In 2019, private final consumption rose by 4.5% in real terms and a fall of 3.8% is expected in 2020. Private final consumption is being limited by the effect of lockdown measures and social distancing.
Unemployment was just 1% in 2019 and it will be the same rate in 2020. Businesses face great difficulties recruiting both skilled and unskilled workers.
Weak external demand will continue as the U.S.–China trade conflict drags on and perhaps even escalates, damaging global trade.
Thailand’s economy has been held back in recent years by political uncertainties created by the frequent changes in government. Bangkok had four different prime ministers during 2008. The uncertainty led foreign companies to put many new projects
on hold. A lackluster performance by exporters added to the economy’s problems.
An aging population is likely to be an economic drag in the longer term. Thailand is one of the world’s poorest countries to face the phenomenon of aging. Growth of the workforce is already slowing, creating pressure to improve productivity.

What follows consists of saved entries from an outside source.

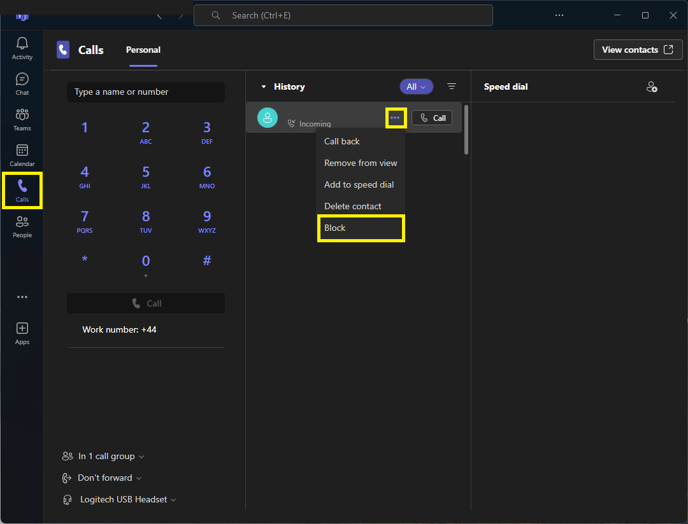Viewport: 688px width, 524px height.
Task: Go to Teams in sidebar
Action: click(22, 119)
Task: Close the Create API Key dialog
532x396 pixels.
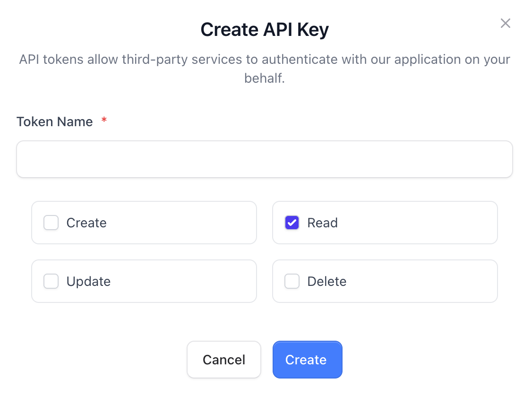Action: pos(505,23)
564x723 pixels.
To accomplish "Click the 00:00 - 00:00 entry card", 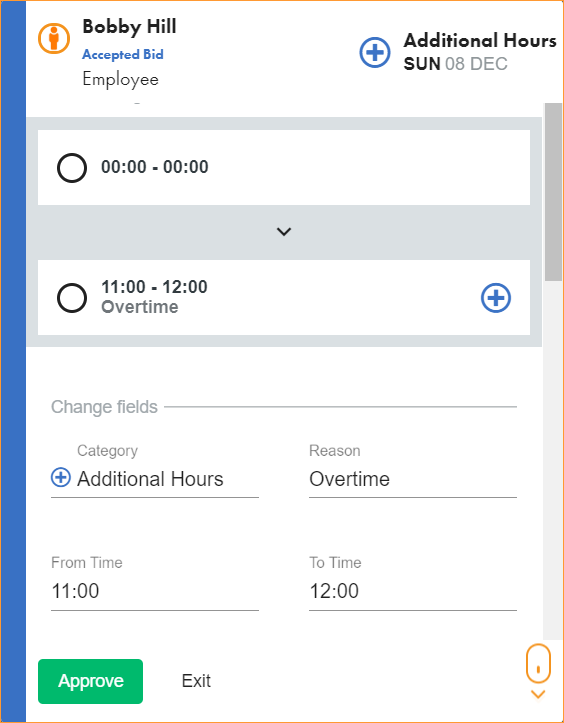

Thailand’s population was 69.6 million in 2019, an increase of 6.7 million since 2000. Growth of population was relatively rapid in recent decades but is now decelerating. The slowdown means the country’s pool of young workers will shrink
in the medium term.
Median age in 2019 was 39.7 years, up from 30.2 years in 2000. That steady rise is indicative of an aging process. Median age will reach 43.7 years in 2030. The number of elderly (those over 65 years) was 12.4% of the total in 2019 but the total will
rise sharply by 2030 when this group represents 19.6% of total population.
USDA’s Office of Agricultural Affairs (OAA) in Bangkok hereinafter referred to as “Post” reports that Thailand had a GDP of US$543.6 billion in 2019. Thailand remains a strong agricultural competitor as it is the world’s leading
exporter of natural rubber, frozen shrimp, canned tuna, canned pineapples, cooked poultry, and cassava. It is also a major exporter of sugar and rice. Thailand is currently the 13th largest export market for U.S. agricultural products while the U.S.
is the largest supplier of agricultural products to Thailand, with 16% of total import market share.
U.S. exports of consumer-ready food products to Thailand totaled over US$405.4 million in 2019 an increase of 13% from the same period in 2018. Thailand is an active importer of U.S. processed foods as well. In 2019 they totaled over US$427.3 million,
a decrease of 1%. Top 2019 U.S. processed food exports included:
Processed/Prepared Dairy Products
Chocolate & Confectionery
Processed Vegetables & Pulses
Syrups & Sweeteners
Dog & Cat Food
Thailand currently has preferential trade arrangements with the ASEAN, Australia-New Zealand, China, India, Japan, Peru, South Korea, and Chile. Thailand has been in negotiation for bilateral free trade arrangements with the European Union, Pakistan,
Sri Lanka, Turkey, and the Regional Comprehensive Economic Partnership (RCEP), which is the multilateral free trade agreement comprising of China, India, Japan, South Korea, Australia, New Zealand, and the 10 ASEAN countries. These agreements have
created additional challenges for U.S. agricultural exports, particularly due to large tariff differentials as the United States does not have any trade agreement with neither ASEAN nor Thailand.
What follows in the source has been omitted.